The prevalence of overweight and obese people worldwide has dramatically increased in the last decades and is yet to peak. At the same time and partly due to obesity and associated assisted reproduction, twinning rates showed a clear rise in the last years. Adverse fetomaternal outcomes are known to occur in singleton and twin pregnancies in overweight and obese women. However, the impact of the obesity levels as defined by the World Health Organization on the outcomes of twin pregnancies has not been thoroughly studied. Therefore, the purpose of this study is to examine how maternal overweight, and the level of obesity affect fetomaternal outcomes in twin pregnancies, hypothesizing a higher likelihood for adverse outcomes with overweight and each obesity level. This is a retrospective cohort study with 2,349 twin pregnancies that delivered at the Buergerhospital Frankfurt, Germany between 2005 and 2020. The mothers were divided into exposure groups depending on their pre-gestational body mass index; these were normal weight (reference group), overweight and obesity levels I, II, and III. A multivariate logistic regression analysis was performed to assess the influence of overweight and obesity on gestational diabetes mellitus, preeclampsia, postpartum hemorrhage, intrauterine fetal death, and a five-minutes Apgar score below seven. The adjusted odds ratio for gestational diabetes compared to normal weight mothers were 1.47, 2.79, 4.05, and 6.40 for overweight and obesity levels I, II and III respectively (p = 0.015 for overweight and p < 0.001 for each obesity level). Maternal BMI had a significant association with the risk of preeclampsia (OR 1.04, p = 0.028). Overweight and obesity did not affect the odds of postpartum hemorrhage, fetal demise, or a low Apgar score. While maternal overweight and obesity did not influence the fetal outcomes in twin pregnancies, they significantly increased the risk of gestational diabetes and preeclampsia, and that risk is incremental with increasing level of obesity.

Introduction

Twinning rates were subject to many changes worldwide in the past few decades [1]. With a global increase of twin deliveries to 42%, a new peak has been reached between 2010 and 2015 [2]. Studies show that this development is mainly due to an increased use of assisted reproductive techniques (ART) [2], as well as increasing maternal age [3], the latter being accompanied by a higher likelihood for multiple pregnancies [4]. Both these trends can also be observed in Germany, where twinning rates increased by 29% and maternal age by 4.8% between 2005 and 2015 [5].

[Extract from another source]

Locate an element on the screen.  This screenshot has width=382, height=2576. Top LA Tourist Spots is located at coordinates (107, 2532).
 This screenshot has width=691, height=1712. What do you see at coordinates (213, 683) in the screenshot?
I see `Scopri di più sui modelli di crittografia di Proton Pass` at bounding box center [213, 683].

According to the World Obesity Federation [6], the prevalence of obesity (body mass index (BMI) ≥ 30 kg/m2) is globally expected to increase from 14% to 24% in only fifteen years until 2035. In this same period, the number of obese women aged over twenty years will increase by almost 10%. Considering the negative impact of obesity on female fertility [7], maternal obesity favoring twin pregnancies [8], and a subsequent increased use of ART in combination with rising maternal age, increasing twinning rates are therefore no surprise.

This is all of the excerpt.